**Your goal**
In the entries that follow, the first line to write out is the one containing "Select the arrow", and the last is the one containing "Task: Click the L1_SNR". Reproduce that stretch exactly, with nothing before or after it.

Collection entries
━━━

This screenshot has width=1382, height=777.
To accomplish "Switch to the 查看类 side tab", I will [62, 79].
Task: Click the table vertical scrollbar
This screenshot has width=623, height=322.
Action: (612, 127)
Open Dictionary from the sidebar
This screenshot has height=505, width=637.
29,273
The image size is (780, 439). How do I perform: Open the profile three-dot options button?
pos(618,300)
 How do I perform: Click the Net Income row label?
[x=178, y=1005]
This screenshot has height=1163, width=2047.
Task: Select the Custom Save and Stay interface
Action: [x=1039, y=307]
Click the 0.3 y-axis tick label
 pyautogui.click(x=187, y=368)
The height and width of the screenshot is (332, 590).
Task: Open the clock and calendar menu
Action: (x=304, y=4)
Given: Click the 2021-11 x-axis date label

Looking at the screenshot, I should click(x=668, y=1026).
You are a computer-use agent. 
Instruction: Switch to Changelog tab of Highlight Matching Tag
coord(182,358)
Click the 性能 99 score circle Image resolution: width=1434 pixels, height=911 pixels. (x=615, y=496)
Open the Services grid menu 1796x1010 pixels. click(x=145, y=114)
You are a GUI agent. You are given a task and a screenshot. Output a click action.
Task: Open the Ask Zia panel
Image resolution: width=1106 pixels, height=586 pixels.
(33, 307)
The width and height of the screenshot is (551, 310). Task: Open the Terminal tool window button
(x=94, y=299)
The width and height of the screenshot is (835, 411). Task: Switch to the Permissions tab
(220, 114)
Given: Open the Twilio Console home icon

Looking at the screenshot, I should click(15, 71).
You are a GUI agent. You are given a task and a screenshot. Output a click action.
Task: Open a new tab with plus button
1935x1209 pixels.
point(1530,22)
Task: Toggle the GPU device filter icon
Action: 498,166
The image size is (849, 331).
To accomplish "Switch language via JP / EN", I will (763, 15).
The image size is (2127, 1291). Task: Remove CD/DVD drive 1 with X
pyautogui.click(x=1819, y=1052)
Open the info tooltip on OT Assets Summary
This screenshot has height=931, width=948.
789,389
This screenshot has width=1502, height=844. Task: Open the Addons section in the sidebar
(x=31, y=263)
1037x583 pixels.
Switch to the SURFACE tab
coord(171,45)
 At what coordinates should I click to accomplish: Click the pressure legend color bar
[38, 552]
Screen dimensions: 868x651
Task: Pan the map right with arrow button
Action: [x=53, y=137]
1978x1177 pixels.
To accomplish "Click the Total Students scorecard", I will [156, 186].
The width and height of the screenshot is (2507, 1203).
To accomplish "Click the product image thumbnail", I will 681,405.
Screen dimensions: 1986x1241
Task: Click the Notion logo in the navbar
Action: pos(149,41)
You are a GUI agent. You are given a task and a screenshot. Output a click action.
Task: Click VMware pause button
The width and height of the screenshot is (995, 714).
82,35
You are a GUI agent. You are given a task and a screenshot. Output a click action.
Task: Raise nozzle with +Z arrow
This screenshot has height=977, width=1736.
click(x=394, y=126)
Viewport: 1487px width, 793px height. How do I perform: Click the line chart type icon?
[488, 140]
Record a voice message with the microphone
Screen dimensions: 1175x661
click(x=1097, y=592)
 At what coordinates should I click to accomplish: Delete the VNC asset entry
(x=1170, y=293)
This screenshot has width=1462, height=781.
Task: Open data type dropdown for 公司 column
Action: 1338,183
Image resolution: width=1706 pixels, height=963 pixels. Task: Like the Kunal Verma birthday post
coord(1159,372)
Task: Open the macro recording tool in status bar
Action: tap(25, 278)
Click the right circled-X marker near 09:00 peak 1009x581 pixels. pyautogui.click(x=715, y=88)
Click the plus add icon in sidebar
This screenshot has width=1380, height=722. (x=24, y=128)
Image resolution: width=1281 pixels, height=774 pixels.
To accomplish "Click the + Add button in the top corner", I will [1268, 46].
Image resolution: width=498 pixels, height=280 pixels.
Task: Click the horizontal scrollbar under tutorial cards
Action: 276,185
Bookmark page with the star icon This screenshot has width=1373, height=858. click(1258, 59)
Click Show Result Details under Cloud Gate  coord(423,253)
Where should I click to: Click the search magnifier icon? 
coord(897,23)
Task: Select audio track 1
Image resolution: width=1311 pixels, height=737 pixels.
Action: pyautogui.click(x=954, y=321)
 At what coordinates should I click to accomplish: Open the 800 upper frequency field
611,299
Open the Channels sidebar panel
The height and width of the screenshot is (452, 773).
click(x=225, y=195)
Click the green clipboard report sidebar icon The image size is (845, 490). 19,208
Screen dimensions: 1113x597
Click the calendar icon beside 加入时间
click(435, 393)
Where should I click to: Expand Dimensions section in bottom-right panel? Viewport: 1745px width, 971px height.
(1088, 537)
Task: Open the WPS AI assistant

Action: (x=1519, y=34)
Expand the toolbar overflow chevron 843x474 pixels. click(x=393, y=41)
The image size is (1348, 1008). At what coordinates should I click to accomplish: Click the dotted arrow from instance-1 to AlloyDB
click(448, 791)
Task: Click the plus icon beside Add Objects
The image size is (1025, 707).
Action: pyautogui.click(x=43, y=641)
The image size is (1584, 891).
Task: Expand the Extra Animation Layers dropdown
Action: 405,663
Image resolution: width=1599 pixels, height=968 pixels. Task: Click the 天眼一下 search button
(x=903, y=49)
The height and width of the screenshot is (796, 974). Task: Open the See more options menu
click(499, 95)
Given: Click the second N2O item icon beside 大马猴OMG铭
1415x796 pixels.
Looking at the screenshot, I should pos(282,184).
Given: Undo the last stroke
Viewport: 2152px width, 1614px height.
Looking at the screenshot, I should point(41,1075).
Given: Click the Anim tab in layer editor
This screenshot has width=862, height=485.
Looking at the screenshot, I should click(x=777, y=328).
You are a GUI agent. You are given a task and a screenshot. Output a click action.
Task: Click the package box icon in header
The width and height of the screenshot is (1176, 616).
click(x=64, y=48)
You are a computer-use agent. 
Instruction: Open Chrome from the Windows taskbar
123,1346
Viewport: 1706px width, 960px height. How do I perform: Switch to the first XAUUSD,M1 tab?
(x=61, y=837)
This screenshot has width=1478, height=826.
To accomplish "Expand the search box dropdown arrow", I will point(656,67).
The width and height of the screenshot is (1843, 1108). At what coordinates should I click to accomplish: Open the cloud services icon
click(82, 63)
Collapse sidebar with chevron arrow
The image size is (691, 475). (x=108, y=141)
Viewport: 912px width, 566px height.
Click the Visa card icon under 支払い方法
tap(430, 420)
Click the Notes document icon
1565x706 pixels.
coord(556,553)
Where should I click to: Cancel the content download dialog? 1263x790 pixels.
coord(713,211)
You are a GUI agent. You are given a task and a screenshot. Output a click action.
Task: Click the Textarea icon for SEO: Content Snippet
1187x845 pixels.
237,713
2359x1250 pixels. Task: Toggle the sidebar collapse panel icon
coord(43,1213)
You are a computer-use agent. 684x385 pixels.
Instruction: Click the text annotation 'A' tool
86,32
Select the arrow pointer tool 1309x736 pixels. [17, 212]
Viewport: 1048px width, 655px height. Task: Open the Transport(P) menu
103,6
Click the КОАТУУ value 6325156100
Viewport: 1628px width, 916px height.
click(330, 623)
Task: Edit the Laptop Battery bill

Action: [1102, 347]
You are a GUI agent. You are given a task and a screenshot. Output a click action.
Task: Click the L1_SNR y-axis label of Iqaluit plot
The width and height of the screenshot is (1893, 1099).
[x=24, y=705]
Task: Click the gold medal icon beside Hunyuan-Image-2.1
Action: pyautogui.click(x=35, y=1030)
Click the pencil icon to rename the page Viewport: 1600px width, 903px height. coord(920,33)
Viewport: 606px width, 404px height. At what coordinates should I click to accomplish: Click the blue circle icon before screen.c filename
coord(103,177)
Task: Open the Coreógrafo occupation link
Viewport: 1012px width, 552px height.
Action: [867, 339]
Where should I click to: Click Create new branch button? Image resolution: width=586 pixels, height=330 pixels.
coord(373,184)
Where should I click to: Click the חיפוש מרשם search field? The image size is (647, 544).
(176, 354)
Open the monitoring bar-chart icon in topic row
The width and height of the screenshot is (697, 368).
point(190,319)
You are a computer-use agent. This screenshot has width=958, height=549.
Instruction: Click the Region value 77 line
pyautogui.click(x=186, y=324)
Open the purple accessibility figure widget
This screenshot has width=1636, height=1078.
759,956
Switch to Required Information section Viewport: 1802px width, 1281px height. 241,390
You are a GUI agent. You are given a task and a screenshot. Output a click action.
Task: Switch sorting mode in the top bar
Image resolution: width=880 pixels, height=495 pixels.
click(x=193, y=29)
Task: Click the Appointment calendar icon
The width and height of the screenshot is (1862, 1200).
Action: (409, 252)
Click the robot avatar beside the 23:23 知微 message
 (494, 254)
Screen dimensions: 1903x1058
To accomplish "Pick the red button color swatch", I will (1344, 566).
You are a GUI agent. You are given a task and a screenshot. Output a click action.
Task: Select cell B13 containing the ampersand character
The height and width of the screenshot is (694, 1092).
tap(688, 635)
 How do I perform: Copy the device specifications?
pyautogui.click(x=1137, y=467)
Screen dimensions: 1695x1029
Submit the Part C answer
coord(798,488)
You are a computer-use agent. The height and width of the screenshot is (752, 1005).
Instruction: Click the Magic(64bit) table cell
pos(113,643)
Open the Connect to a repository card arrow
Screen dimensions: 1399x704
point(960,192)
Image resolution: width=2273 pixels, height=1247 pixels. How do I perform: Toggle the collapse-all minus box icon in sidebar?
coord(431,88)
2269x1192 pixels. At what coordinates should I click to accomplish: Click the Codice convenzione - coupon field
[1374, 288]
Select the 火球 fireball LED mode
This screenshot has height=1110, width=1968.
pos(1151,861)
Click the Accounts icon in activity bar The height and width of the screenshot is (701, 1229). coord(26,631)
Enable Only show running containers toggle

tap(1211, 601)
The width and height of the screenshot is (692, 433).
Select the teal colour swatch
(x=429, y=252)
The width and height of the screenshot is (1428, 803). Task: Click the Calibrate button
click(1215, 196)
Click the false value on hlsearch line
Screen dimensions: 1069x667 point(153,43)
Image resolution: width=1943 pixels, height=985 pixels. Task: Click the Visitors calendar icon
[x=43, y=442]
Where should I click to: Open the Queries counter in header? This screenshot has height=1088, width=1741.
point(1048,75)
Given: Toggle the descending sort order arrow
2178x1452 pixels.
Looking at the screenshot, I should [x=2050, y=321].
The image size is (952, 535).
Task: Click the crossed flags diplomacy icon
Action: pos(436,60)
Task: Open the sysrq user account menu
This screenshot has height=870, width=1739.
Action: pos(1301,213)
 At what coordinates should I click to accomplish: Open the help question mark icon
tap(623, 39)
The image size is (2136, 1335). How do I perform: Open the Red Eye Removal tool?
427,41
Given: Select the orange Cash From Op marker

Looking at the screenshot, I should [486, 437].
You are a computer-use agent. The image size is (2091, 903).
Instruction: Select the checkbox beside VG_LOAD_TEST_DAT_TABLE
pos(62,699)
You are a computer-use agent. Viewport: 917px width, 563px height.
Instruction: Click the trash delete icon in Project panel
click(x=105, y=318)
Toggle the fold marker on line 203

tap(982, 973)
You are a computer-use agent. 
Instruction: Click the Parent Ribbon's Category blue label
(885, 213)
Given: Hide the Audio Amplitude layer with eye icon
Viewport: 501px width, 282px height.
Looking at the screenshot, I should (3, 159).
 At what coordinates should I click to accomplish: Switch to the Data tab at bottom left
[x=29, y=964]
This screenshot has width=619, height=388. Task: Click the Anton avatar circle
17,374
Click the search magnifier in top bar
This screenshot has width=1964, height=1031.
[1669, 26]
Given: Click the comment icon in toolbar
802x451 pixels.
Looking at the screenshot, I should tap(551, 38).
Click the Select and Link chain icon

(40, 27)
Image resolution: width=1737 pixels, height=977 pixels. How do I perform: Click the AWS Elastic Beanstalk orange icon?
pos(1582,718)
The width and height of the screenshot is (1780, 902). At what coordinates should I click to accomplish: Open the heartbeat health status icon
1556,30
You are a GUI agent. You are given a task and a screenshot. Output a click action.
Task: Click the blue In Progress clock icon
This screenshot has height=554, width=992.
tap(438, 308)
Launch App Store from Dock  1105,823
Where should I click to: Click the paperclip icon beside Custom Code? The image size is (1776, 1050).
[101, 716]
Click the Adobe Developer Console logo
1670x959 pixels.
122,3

━━━

**Response for this exercise**
Select the arrow pointer tool 1309x736 pixels. [17, 212]
Viewport: 1048px width, 655px height. Task: Open the Transport(P) menu
103,6
Click the КОАТУУ value 6325156100
Viewport: 1628px width, 916px height.
click(330, 623)
Task: Edit the Laptop Battery bill

Action: [1102, 347]
You are a GUI agent. You are given a task and a screenshot. Output a click action.
Task: Click the L1_SNR y-axis label of Iqaluit plot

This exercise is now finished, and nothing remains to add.